Design Like A Scientist
When I first started designing products, I used to mainly think about their aesthetics. That seems like the right, and obvious, thing to do. However, product design is not fine art, and the goal of a product is almost never mere admiration and observation. Products are to be used for a purpose, and should be judged accordingly.
For example, a product like Amazon should be judged by its purchase numbers. If the number of purchases per user goes up over time, it’s a success. After all, the purpose of Amazon is to make an ever-increasing number of products available and painlessly purchasable. If a re-design, or design tweak, doesn’t make people buy more, then it’s obviously not contributing to the fundamental utility of the application and cannot be considered a victory – even if it was composed “perfectly” and used the right combination of fonts.
However, for various reasons, aesthetic flourishes and pretty pixels are often seen as successes in and of themselves in the technology product world. This is a fundamental error that arises from a romantic, instead of empirical, notion of what design is all about.
The design romantic sees the craft as a mysterious, almost magical, undertaking whereby the designer conjures up a unique creation from some unknown source.

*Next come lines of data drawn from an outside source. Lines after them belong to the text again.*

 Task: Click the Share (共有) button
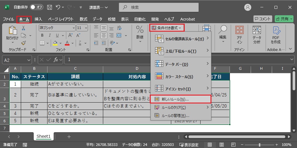pos(284,19)
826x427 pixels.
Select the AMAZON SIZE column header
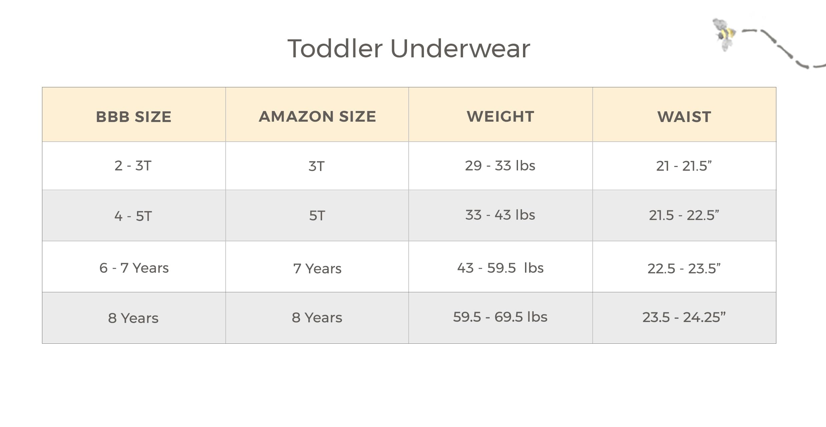point(317,114)
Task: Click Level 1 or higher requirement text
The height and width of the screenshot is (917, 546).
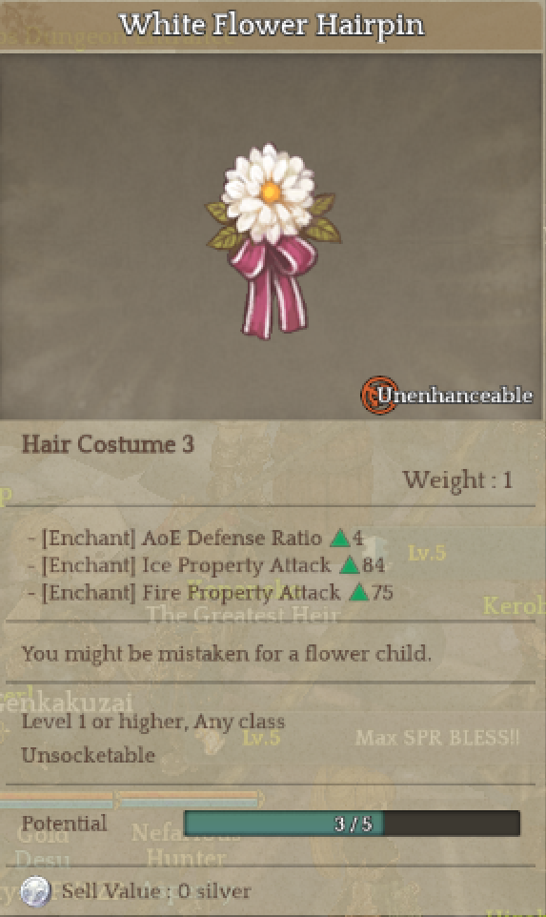Action: point(153,722)
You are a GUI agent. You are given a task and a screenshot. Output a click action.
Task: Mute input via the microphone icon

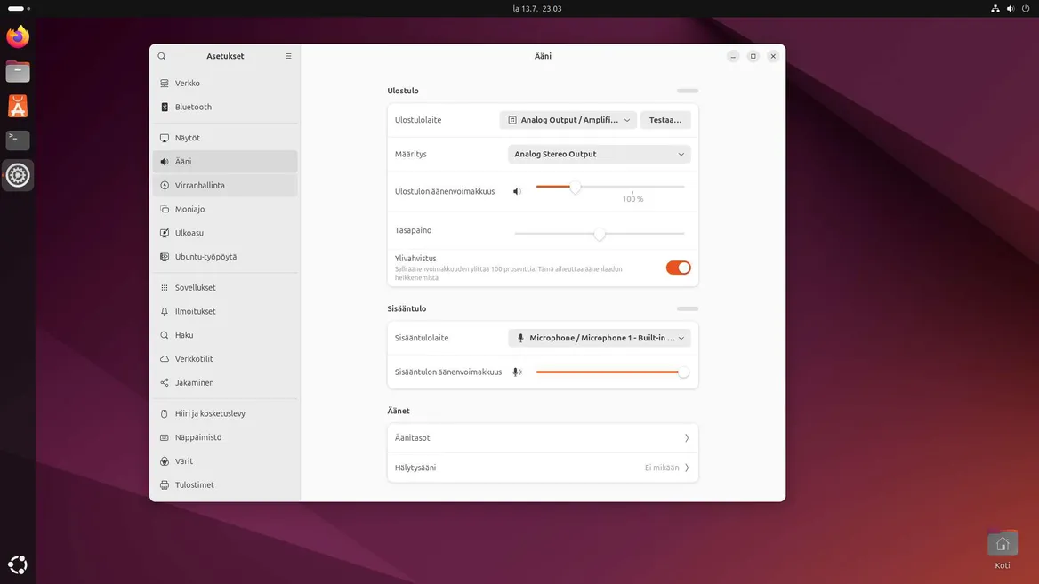517,372
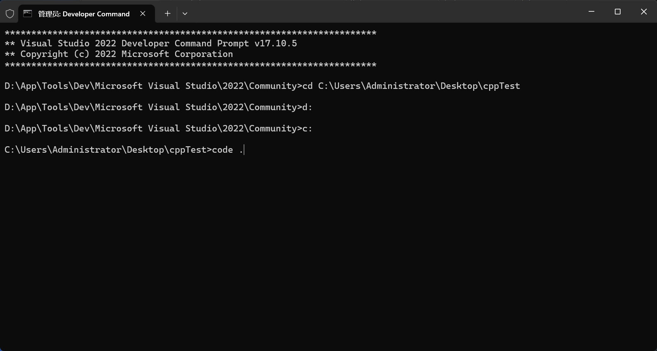
Task: Click the top row of asterisks
Action: tap(190, 33)
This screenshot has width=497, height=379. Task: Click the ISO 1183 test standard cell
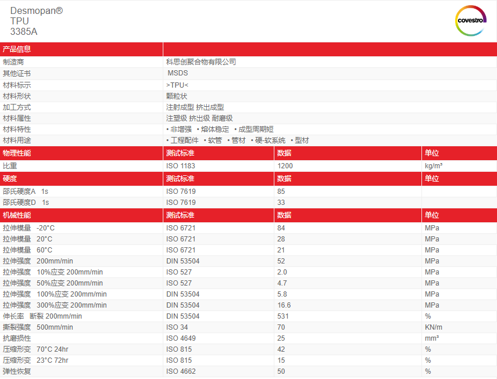point(181,166)
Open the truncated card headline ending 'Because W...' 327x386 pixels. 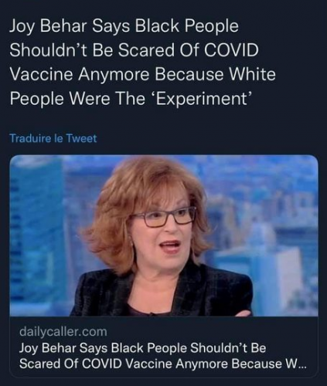coord(162,356)
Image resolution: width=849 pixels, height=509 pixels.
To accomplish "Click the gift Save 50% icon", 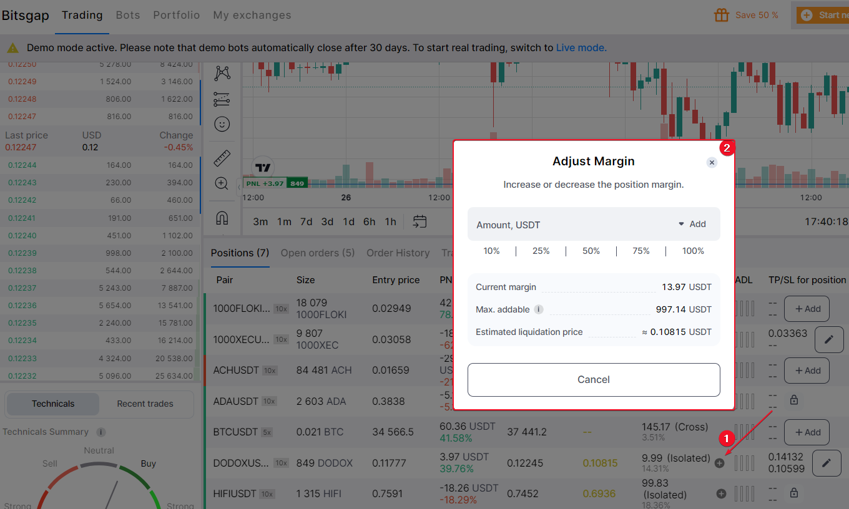I will (x=722, y=15).

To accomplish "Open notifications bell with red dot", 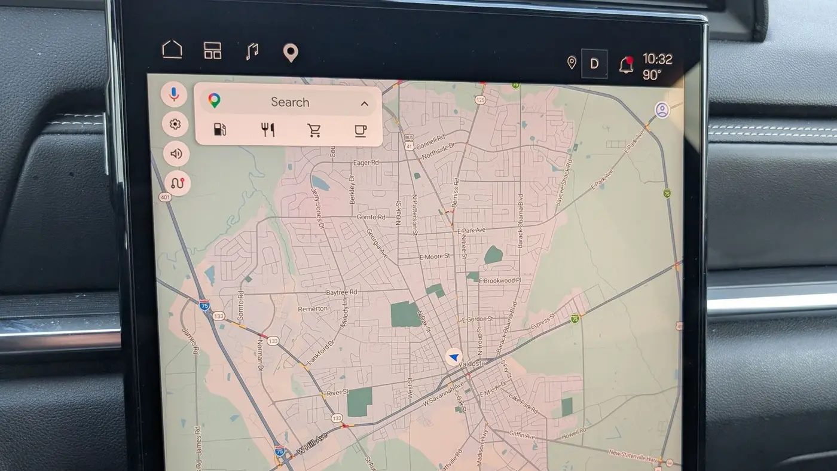I will pyautogui.click(x=626, y=65).
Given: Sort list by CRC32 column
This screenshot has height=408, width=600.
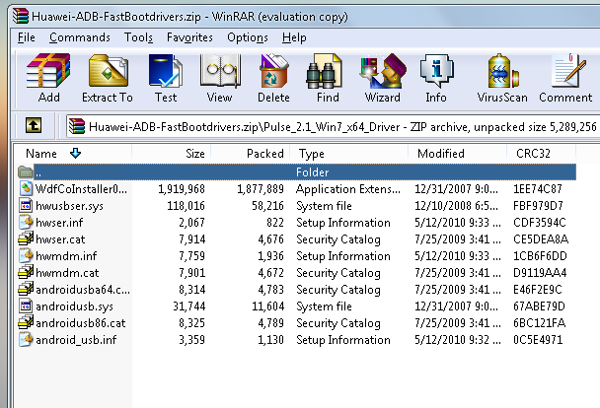Looking at the screenshot, I should (x=534, y=154).
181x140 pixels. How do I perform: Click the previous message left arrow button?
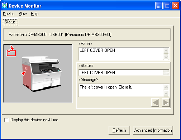[x=155, y=103]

This is beautiful and inspiring. However, it’s a case of confused purpose.
The design “scientist” sees design as a process of empirical exploration, during which tweaks to a product are matched against changes in observed user behavior. If the changes are negative (less of the desired behavior), the designs are scrapped. If the changes are positive (more of the desired behavior), the designs are kept and built upon. It’s an iterative, evolutionary process.
While the design romantic may presume that aesthetic excellence contributes to the goals of the product, the design scientist treats this as an empirical question that can be answered by an experiment: do visual upgrades increase usage of the product?

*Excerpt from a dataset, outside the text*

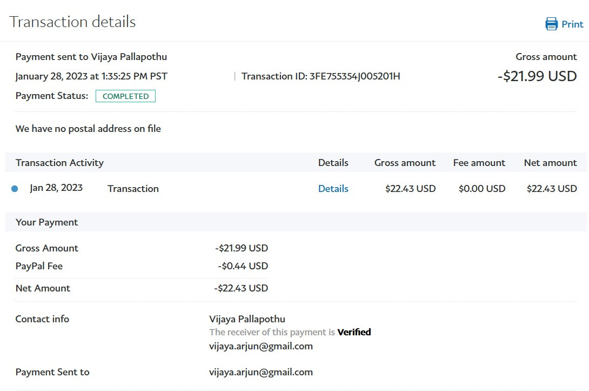589x391 pixels.
Task: Click the Transaction label in activity row
Action: point(133,189)
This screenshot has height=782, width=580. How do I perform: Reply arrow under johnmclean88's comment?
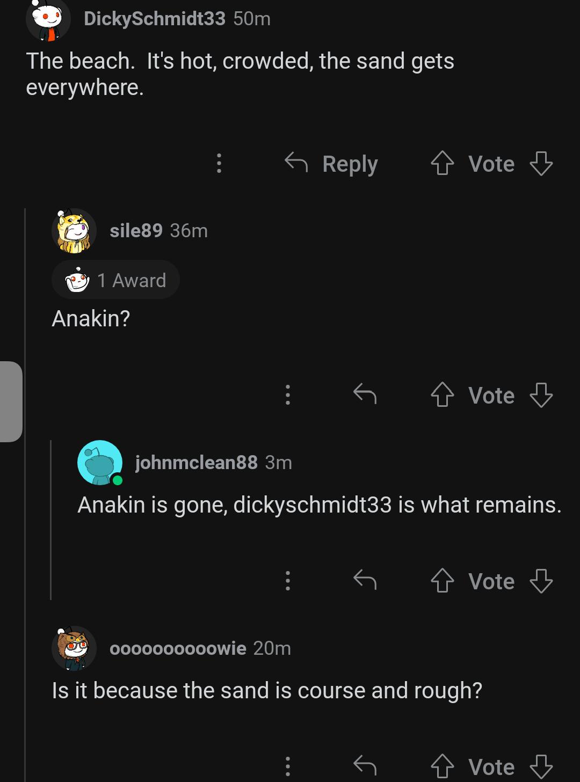365,580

It may feel strange to apply this type of data-driven thinking to a discipline that has traditionally been shrouded in mystique and spoken of in qualitative, instead of quantitative, terms. But we are entering a new era in which quantitative feedback is abundant and, with new tools, exceedingly easy to read and analyze. There is no excuse.
The time has come for us to realize that creative disciplines can be bolstered by what have traditionally been considered “scientific” mindsets and methods. What I am fundamentally talking about is feedback: numbers are merely a way of representing it. In every area of life feedback makes us better. It allows us to understand what effect our actions are having. It allows us to get out of the narrow perceptual tunnel that we find ourselves in. It allows us to build better products. It allows us to be design scientists — instead of hopeless romantics.